Critical Readings on Global Slavery

Author : Damian Alan Pargas,Felicia Roşu
Publisher : BRILL
Page : 1711 pages
File Size : 52,8 Mb
Release : 2017-12-05
Category : History
ISBN : 9789004346611

Get Book

Critical Readings on Global Slavery by Damian Alan Pargas,Felicia Roşu Pdf

Critical Readings on Global Slavery offers students and researchers a rich collection of previously published works by some of the most preeminent scholars of slavery in various regions and time periods, from antiquity to the present day.

The Holocaust and New World Slavery

Author : Steven T. Katz
Publisher : Cambridge University Press
Page : 128 pages
File Size : 55,6 Mb
Release : 2019-05-16
Category : History
ISBN : 9781108244480

Get Book

The Holocaust and New World Slavery by Steven T. Katz Pdf

This volume offers the first, in-depth comparison of the Holocaust and new world slavery. Providing a reliable view of the relevant issues, and based on a broad and comprehensive set of data and evidence, Steven Katz analyzes the fundamental differences between the two systems and re-evaluates our understanding of the Nazi agenda.
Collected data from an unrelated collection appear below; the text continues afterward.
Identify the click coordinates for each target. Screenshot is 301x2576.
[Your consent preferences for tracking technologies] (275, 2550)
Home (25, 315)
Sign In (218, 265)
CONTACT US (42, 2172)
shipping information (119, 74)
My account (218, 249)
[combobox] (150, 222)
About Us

Among the subjects he examines are: the use of black slaves as workers compared to the Nazi use of Jewish labor; the causes of slave demographic decline and growth in different New World locations; the main features of Jewish life during the Holocaust relative to slave life with regard to such topics as diet, physical punishment, medical care, and the role of religion; the treatment of slave women and children as compared to the treatment of Jewish women and children in the Holocaust. Katz shows that slave women were valued as workers, as reproducers of future slaves, and as sexual objects, and that slave children were valued as commodities. For these reasons, neither slave women nor children were intentionally murdered. By comparison, Jewish slave women and children were viewed as the ultimate racial enemy and therefore had to be exterminated. These and other findings conclusively demonstrate the uniqueness of the Holocaust compared with other historical instances of slavery.

What Is a Slave Society?

Author : Noel Lenski,Catherine M. Cameron
Publisher : Cambridge University Press
Page : 528 pages
File Size : 40,8 Mb
Release : 2018-05-10
Category : History
ISBN : 9781108633208

Get Book

What Is a Slave Society? by Noel Lenski,Catherine M. Cameron Pdf

The practice of slavery has been common across a variety of cultures around the globe and throughout history. Despite the multiplicity of slavery's manifestations, many scholars have used a simple binary to categorize slave-holding groups as either 'genuine slave societies' or 'societies with slaves'. This dichotomy, as originally proposed by ancient historian Moses Finley, assumes that there were just five 'genuine slave societies' in all of human history: ancient Greece and Rome, and the colonial Caribbean, Brazil, and the American South. This book interrogates this bedrock of comparative slave studies and tests its worth. Assembling contributions from top specialists, it demonstrates that the catalogue of five must be expanded and that the model may need to be replaced with a more flexible system that emphasizes the notion of intensification. The issue is approached as a question, allowing for debate between the seventeen contributors about how best to conceptualize the comparative study of human bondage.

Insanity and Sanctity in Byzantium

Author : Youval Rotman
Publisher : Harvard University Press
Page : 267 pages
File Size : 51,9 Mb
Release : 2016-09-19
Category : History
ISBN : 9780674057616

Get Book

Insanity and Sanctity in Byzantium by Youval Rotman Pdf

Prologue. Insanity and religion -- Part I. Sanctified insanity: between history and psychology -- The paradox that inhabits ambiguity -- Meanings of insanity -- Part II. Abnormality and social change: early Christianity vs. rabbinic Judaism -- Abnormality and social change -- Socializing nature: the ascetic totem -- Epilogue. Psychology, religion, and social change

Slavery's Metropolis

Author : Rashauna Johnson
Publisher : Cambridge University Press
Page : 259 pages
File Size : 40,9 Mb
Release : 2016-11-07
Category : History
ISBN : 9781107133716

Get Book

Slavery's Metropolis by Rashauna Johnson Pdf

A vivid examination of slave life in New Orleans in the early nineteenth century.